Oracle management tools top critical list in quarterly patch party
As part of its quarterly patch release cycle, Oracle will be unleashing 86 of the things on Tuesday, January 15, over half of them critical enough to allow full remote code execution without piffling details like a password. Oracle Patch cycle Roll 'em out "Due to the threat posed by a successful attack, Oracle strongly …
Need a decent SDL
Oracle needs to do what Adobe did, talk to Microsoft and adopt their Secure Development Lifecycle. Oracle is a shambles at its attempts to secure the software it releases.
Re: Need a decent SDL
With Java, I agree. With the RDBMS? I disagree.
Re: Need a decent SDL
@AC You want Oracle to learn from Microsoft about security? Next you will be recommending learning about virtue and purity from a harlot.
Re: Need a decent SDL
Actually, a good point. I've worked for both Oracle and Microsoft, and Oracle in general have pretty poor product management and development process. However the area where they do well is in the RDBMS. But that's not a surprise as it is their core business. Microsoft isn't exactly the perfect company, far from it. But when it comes to having well defined process for the development and production of secure software, they excel.
@Eadon
You've been living under a rock since 2004, I see.

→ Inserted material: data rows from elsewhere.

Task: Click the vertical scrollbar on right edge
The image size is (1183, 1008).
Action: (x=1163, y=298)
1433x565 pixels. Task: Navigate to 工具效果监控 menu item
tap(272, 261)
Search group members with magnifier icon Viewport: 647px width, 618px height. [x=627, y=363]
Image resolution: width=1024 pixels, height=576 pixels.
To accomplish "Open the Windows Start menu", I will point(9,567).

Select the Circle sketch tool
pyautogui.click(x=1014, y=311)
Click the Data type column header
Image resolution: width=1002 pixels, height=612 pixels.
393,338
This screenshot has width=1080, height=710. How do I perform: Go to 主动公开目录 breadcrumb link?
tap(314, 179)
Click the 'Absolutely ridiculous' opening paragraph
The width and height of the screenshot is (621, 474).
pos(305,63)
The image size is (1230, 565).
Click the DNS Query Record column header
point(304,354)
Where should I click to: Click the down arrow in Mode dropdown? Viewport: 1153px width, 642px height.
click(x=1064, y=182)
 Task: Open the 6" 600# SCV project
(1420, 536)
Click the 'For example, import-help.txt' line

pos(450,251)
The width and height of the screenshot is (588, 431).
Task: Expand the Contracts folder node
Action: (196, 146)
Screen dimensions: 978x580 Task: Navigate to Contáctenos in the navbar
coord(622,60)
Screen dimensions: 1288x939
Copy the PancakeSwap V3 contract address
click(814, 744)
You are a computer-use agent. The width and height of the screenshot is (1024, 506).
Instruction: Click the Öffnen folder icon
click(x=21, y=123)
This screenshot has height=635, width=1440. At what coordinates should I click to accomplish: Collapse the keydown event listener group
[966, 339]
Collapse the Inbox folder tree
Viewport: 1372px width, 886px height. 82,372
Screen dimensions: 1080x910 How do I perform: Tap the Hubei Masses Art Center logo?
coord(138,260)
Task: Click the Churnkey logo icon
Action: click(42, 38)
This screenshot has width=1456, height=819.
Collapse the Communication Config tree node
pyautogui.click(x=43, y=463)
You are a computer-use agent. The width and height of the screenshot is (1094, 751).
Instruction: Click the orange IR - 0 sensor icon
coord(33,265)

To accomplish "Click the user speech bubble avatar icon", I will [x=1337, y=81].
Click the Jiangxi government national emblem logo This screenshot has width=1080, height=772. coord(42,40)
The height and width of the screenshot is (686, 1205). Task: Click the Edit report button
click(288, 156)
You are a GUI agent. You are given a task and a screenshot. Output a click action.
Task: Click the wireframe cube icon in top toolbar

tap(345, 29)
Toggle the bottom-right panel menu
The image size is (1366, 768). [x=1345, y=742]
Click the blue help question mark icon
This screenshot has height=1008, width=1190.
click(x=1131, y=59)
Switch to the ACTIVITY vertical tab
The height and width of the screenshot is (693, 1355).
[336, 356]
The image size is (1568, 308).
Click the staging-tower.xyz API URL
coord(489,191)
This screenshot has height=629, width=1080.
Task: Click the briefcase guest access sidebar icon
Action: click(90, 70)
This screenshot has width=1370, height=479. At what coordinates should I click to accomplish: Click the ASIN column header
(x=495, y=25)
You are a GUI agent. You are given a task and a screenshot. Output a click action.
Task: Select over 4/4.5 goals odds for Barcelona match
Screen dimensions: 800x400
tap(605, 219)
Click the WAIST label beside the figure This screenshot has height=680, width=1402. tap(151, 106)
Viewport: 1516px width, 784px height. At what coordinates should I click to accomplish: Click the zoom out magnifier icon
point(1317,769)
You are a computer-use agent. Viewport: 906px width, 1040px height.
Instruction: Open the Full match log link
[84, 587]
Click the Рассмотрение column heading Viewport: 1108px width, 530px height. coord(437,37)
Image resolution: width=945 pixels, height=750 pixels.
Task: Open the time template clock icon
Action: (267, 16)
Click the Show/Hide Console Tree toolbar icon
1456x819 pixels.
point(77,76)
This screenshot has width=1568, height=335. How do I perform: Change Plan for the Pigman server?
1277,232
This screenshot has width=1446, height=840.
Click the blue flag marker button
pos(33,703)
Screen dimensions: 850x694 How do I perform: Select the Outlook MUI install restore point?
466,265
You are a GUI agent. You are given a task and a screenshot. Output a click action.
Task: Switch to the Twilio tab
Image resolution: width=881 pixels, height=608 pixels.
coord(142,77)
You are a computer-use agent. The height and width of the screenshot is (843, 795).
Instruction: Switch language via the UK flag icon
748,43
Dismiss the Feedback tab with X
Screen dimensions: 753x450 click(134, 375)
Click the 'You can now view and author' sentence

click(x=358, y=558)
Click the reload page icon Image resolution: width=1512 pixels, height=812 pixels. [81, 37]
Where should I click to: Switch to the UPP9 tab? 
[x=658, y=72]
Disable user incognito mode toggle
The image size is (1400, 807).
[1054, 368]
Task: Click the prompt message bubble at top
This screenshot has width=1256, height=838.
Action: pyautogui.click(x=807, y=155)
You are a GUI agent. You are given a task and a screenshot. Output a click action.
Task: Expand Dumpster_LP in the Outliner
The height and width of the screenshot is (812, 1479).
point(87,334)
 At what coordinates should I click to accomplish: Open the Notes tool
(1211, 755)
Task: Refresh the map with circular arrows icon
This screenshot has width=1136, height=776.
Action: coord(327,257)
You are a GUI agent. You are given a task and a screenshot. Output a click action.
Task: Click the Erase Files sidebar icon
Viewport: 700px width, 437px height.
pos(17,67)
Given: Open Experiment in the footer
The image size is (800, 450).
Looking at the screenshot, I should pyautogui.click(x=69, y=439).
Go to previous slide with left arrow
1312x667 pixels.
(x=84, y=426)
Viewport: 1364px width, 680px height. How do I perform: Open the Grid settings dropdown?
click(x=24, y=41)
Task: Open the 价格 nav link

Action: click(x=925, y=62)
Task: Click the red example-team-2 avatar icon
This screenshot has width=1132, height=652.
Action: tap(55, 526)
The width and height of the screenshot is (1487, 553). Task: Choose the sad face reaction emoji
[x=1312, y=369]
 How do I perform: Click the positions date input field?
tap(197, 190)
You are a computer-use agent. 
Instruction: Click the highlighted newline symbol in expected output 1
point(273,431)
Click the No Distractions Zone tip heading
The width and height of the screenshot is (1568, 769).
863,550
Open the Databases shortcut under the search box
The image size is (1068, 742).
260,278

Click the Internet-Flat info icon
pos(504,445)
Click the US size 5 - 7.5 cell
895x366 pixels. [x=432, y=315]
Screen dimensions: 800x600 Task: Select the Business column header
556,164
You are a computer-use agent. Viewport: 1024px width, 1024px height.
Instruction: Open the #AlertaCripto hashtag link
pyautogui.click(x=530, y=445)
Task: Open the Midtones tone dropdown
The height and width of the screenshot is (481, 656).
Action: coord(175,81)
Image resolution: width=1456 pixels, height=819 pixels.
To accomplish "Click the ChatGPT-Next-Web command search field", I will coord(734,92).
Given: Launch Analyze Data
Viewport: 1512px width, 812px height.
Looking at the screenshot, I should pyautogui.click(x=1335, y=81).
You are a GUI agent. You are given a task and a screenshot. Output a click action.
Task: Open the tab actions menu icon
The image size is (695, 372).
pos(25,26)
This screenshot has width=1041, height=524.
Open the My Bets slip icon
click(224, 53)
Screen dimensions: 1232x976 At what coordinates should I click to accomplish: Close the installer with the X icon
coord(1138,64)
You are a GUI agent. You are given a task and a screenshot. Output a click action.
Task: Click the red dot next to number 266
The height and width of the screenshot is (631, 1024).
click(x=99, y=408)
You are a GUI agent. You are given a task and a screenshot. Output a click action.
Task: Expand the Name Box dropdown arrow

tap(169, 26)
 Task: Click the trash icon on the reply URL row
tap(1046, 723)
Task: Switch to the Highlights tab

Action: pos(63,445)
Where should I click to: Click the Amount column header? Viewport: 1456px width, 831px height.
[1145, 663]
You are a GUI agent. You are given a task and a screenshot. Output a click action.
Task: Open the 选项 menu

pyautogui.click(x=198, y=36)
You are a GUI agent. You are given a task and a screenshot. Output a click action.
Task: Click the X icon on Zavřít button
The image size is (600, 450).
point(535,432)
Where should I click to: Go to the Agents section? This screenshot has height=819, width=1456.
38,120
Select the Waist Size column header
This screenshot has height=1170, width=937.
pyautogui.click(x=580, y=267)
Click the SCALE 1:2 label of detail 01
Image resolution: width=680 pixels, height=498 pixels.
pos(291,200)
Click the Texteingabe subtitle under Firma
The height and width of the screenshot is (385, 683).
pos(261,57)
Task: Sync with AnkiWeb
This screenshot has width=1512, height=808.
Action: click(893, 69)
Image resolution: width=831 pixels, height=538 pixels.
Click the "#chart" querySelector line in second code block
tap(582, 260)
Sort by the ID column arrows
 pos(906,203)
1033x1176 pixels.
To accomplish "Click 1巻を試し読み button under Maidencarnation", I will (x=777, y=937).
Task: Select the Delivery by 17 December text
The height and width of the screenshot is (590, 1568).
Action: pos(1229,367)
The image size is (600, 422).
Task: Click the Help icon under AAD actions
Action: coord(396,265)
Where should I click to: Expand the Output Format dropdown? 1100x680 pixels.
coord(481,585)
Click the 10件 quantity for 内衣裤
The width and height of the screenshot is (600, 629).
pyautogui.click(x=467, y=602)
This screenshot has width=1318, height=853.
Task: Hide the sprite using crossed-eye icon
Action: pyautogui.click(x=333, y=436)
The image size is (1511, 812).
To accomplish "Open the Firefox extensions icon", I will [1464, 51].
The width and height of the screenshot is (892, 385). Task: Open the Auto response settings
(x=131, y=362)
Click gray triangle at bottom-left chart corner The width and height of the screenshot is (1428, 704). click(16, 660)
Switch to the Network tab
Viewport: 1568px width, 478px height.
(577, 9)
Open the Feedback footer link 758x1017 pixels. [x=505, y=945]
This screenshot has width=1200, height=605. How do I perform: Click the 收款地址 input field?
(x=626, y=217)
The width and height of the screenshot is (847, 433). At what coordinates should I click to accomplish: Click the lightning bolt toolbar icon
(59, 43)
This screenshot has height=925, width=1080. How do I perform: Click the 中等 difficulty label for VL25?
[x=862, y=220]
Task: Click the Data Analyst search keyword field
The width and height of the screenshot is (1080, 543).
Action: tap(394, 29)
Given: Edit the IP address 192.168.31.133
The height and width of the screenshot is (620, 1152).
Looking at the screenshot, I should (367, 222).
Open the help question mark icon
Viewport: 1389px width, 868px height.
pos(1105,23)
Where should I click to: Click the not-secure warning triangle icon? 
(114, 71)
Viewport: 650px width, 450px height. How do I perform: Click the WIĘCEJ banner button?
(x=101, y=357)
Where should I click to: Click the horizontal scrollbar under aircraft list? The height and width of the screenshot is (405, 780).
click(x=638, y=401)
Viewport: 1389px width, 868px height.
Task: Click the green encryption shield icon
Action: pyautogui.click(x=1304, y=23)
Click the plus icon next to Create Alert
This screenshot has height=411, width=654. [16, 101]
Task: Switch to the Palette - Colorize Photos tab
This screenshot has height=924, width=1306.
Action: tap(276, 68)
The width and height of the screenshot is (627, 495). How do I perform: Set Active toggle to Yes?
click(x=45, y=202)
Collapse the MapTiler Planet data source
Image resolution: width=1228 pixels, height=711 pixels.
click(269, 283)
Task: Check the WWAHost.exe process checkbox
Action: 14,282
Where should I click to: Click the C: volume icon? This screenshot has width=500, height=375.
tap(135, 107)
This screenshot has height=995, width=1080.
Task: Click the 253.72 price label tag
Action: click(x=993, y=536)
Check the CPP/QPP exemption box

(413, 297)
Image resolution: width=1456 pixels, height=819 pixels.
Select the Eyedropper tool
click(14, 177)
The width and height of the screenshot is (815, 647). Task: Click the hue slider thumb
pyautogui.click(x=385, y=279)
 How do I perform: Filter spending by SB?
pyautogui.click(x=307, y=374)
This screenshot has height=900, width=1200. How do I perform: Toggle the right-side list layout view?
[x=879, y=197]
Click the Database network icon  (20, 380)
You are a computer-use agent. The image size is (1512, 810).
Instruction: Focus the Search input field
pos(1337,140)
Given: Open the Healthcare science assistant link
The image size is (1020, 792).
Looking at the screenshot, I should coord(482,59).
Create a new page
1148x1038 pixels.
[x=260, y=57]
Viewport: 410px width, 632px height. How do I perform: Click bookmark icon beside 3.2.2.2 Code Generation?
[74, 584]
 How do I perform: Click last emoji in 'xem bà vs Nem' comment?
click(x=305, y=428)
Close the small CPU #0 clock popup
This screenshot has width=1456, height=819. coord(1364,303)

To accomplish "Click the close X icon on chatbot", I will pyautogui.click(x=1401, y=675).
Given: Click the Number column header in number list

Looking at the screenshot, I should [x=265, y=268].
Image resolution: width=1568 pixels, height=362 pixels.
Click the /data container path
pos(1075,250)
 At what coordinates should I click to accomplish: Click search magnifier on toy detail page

A lot has changed at Microsoft in the last decade or so where you weren't paying attention. Adobe did indeed learn secure development from Microsoft, and that's why Reader X (as an example) has been pretty much vulnerability free, unlike its bug riddled predecessors.
@tim 68
This Reader X you talk of - not available for Linux I see, as my copy of Adobe's bloat (used for cases when Evince is not OK) seems to be stuck on bug-riddled version 9.
So yes, they have learned from Microsoft by taking a cross-platform product and dropping support for all but Windows and (no doubt reluctantly) MacOS.